### EXTRACT PROVIDED
# # # # # # #
Monday 29 June 2020

Book Review: The Facebook Effect, by David Kirkpatrick

I found this book to be a really good account of the early years of Facebook, from its inception in 2004 up to the point when it had grown to 500 million users worldwide in 2010. It's been ten years now since this book was published so, for sure, it is old, but it was nice to get a feel for Facebook's origin story before it started to consume other apps and really become a conglomerate.

The standout point for me from the book was the evolution of the product throughout those early years. The Facebook team seemed to introduce features into the site again and again which, call it skill or luck or both, just seemed to work. Some of these big increments were the following:
  • Identity: In the early days, users had to sign up with their university email address and they had to use their real name. This ensured users were who they said they were. "Validating people's identity in this way made Facebook fundamentally different from just about everything else that had come before on the Internet."
  • Photos: The ability to tag people in photos suddenly meant ordinary photos became more articulate and began to express and elaborate friend relationships. "In Facebook, photos were no longer little amateur works of art, but rather a basic form of communication."
  • News Feed: It's hard to imagine now, but there was a time when there was no centralised news feed in the Facebook app; users had to tediously click around into their friends' profiles to figure out what was new. The News Feed changed that and brought the information that mattered most to a user to the user. "The conceptual model for the News Feed was a newspaper that was custom-crafted and delivered to each user." The News Feed also reversed the process of communication: "Instead of sending someone an alert about yourself, now you simply had to indicate something about yourself on Facebook and Facebook would push the information out to your friends... This new form of automated communications made it possible to stay in touch with many people simultaneously with a minimum of effort. It was making a big world smaller."
# # # # # # #
### WRITTEN INSTRUCTION 1
Could you reproduce the book review on The Facebook Effect in full, word for word?

### EXTRACTED ENTRIES
# # # # # # #
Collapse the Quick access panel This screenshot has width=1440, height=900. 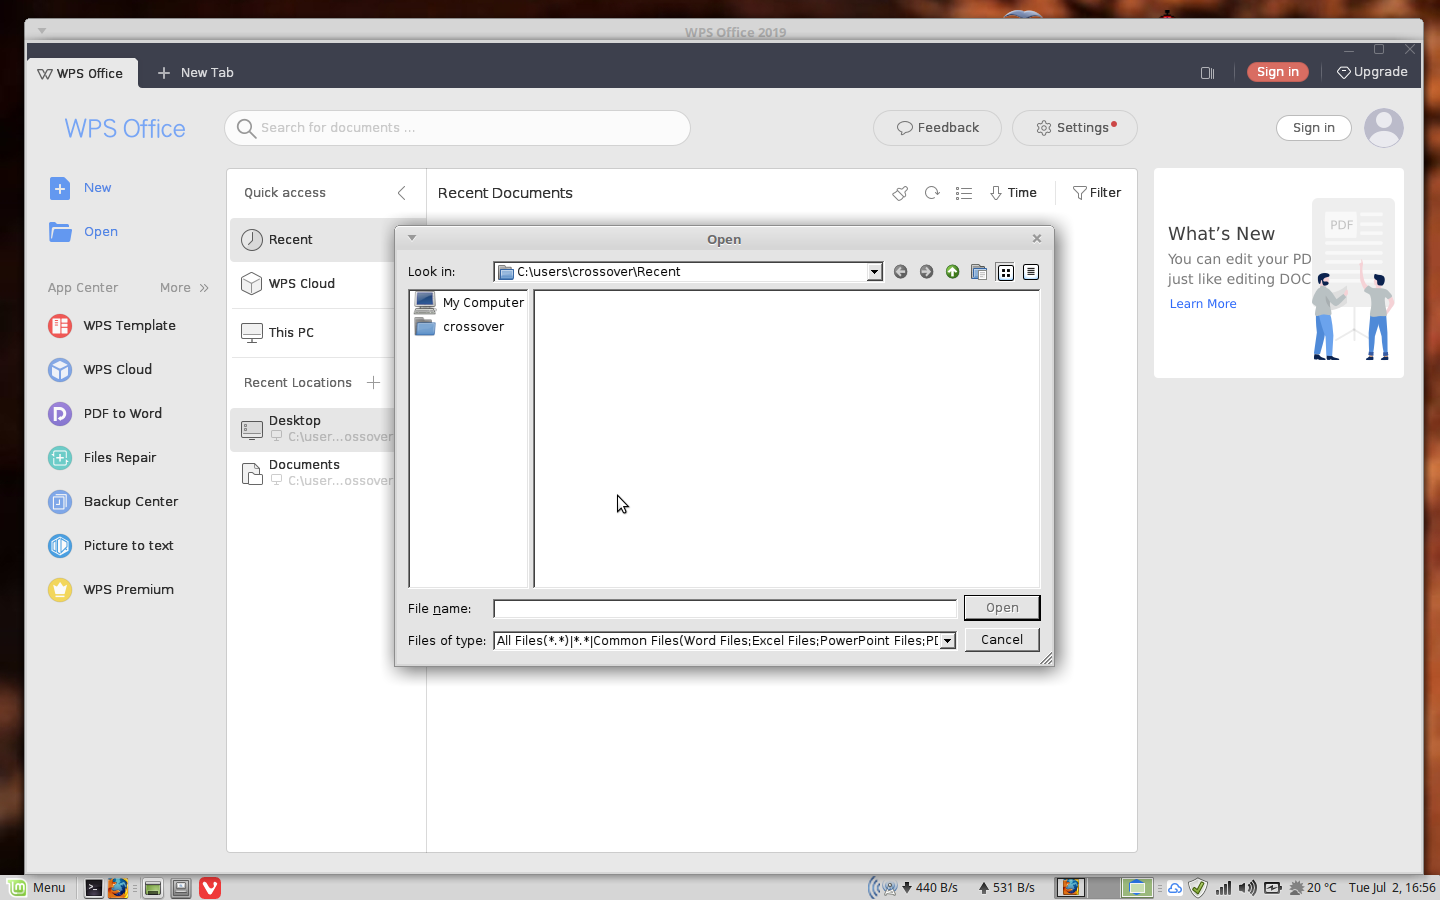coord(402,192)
# # # # # # #
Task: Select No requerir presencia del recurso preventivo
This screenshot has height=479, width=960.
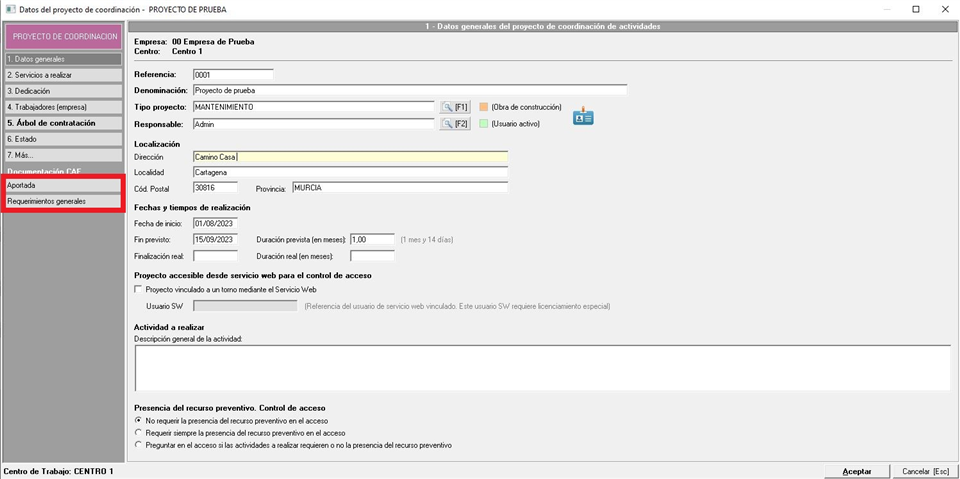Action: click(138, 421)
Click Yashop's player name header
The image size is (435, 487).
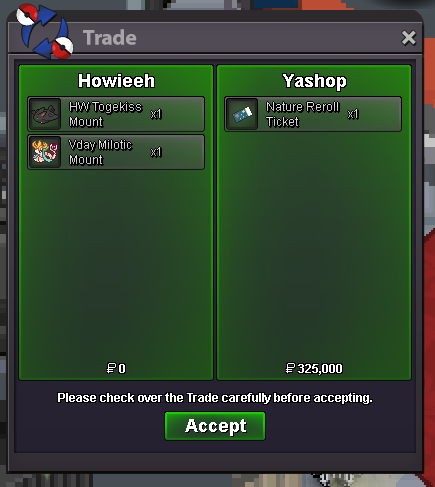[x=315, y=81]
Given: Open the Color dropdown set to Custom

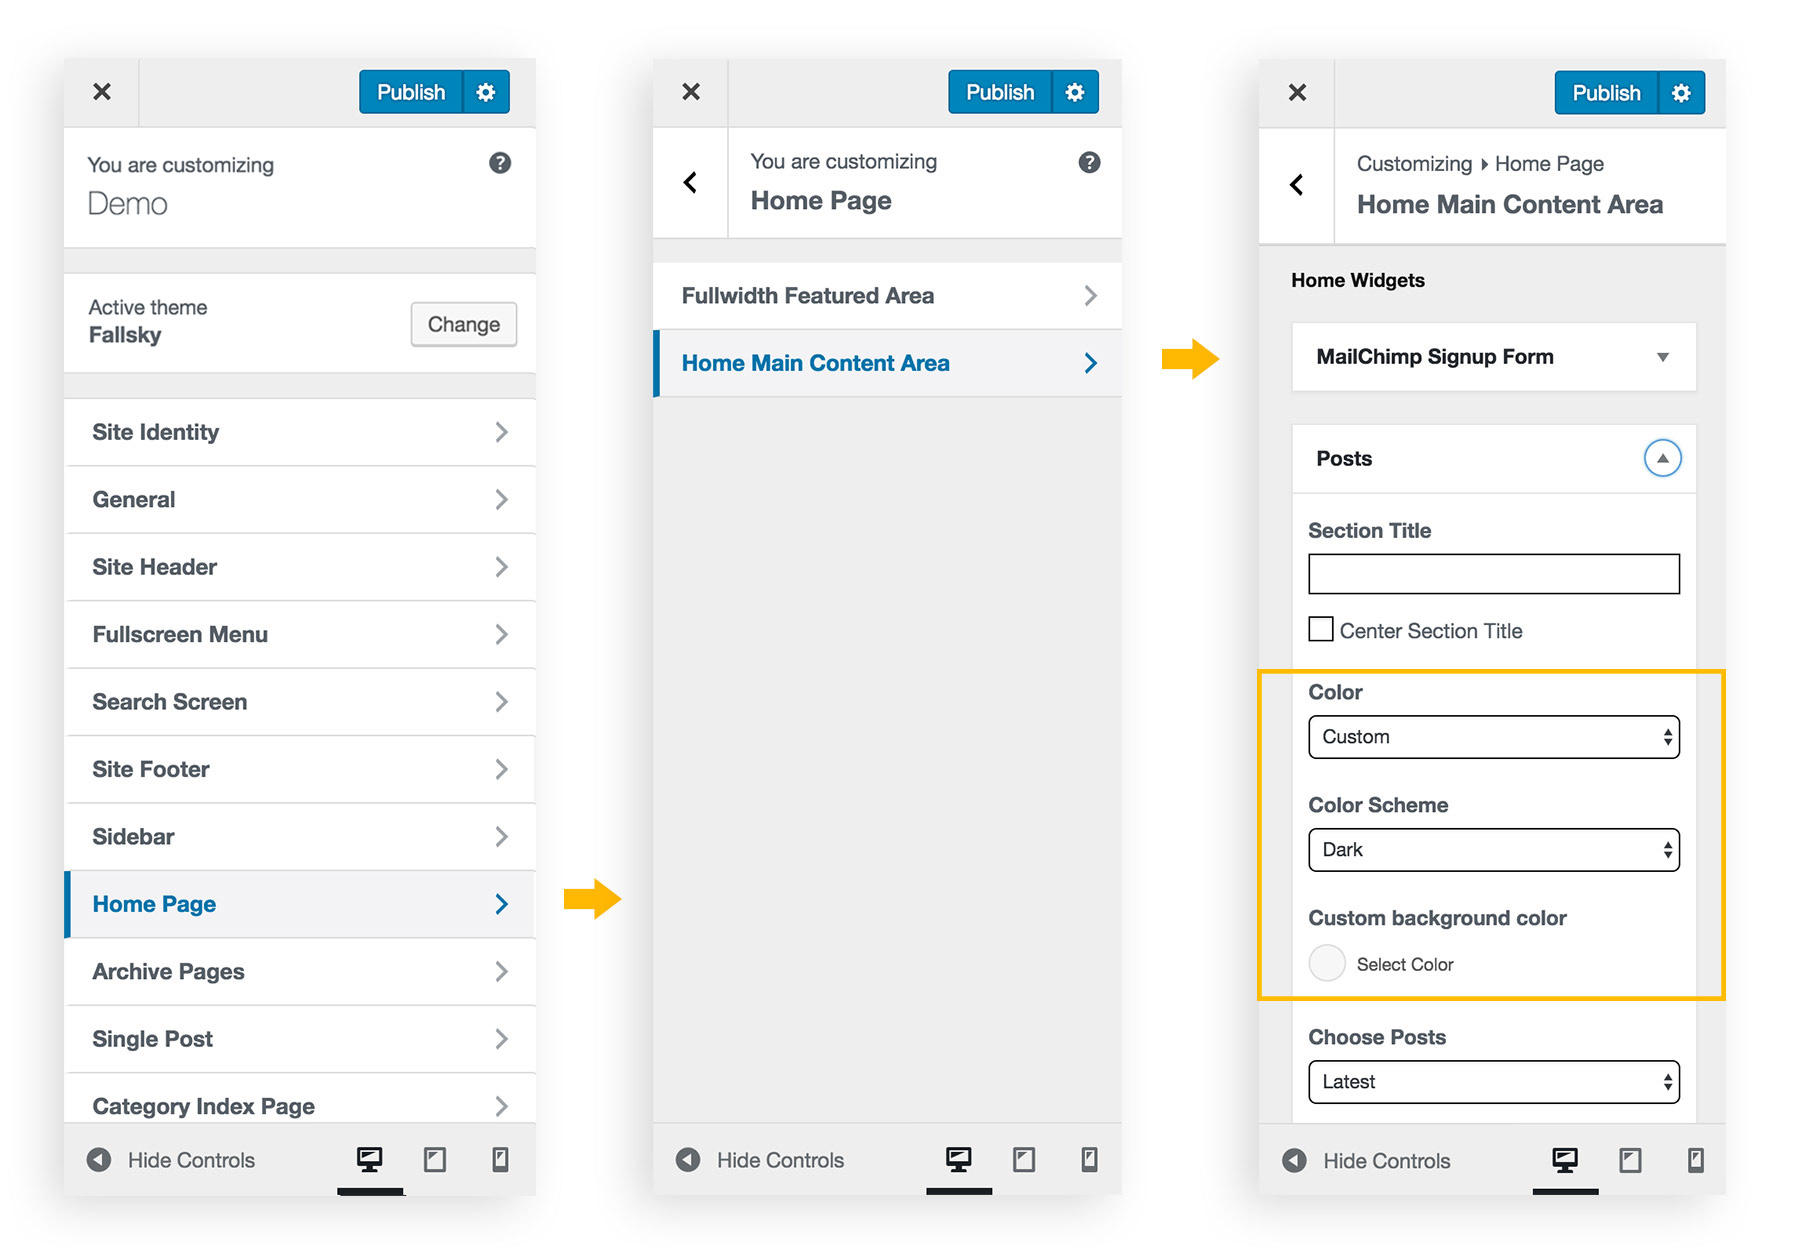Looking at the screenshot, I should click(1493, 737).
# # # # # # #
### WRITTEN INSTRUCTION 2
Can you update the entries starting at the line that contains "Click Yashop's player name header" and ending at the line that contains "Looking at the" by swapping "dropdown" for "menu", leaving everything else untouched? Return only those lines, without the pictures.

### COMPLETE RESPONSE 1
Monday 29 June 2020

Book Review: The Facebook Effect, by David Kirkpatrick

I found this book to be a really good account of the early years of Facebook, from its inception in 2004 up to the point when it had grown to 500 million users worldwide in 2010. It's been ten years now since this book was published so, for sure, it is old, but it was nice to get a feel for Facebook's origin story before it started to consume other apps and really become a conglomerate.

The standout point for me from the book was the evolution of the product throughout those early years. The Facebook team seemed to introduce features into the site again and again which, call it skill or luck or both, just seemed to work. Some of these big increments were the following:
  • Identity: In the early days, users had to sign up with their university email address and they had to use their real name. This ensured users were who they said they were. "Validating people's identity in this way made Facebook fundamentally different from just about everything else that had come before on the Internet."
  • Photos: The ability to tag people in photos suddenly meant ordinary photos became more articulate and began to express and elaborate friend relationships. "In Facebook, photos were no longer little amateur works of art, but rather a basic form of communication."
  • News Feed: It's hard to imagine now, but there was a time when there was no centralised news feed in the Facebook app; users had to tediously click around into their friends' profiles to figure out what was new. The News Feed changed that and brought the information that mattered most to a user to the user. "The conceptual model for the News Feed was a newspaper that was custom-crafted and delivered to each user." The News Feed also reversed the process of communication: "Instead of sending someone an alert about yourself, now you simply had to indicate something about yourself on Facebook and Facebook would push the information out to your friends... This new form of automated communications made it possible to stay in touch with many people simultaneously with a minimum of effort. It was making a big world smaller."

### COMPLETE RESPONSE 2
Click Yashop's player name header
The image size is (435, 487).
[x=315, y=81]
Given: Open the Color menu set to Custom

Looking at the screenshot, I should click(1493, 737).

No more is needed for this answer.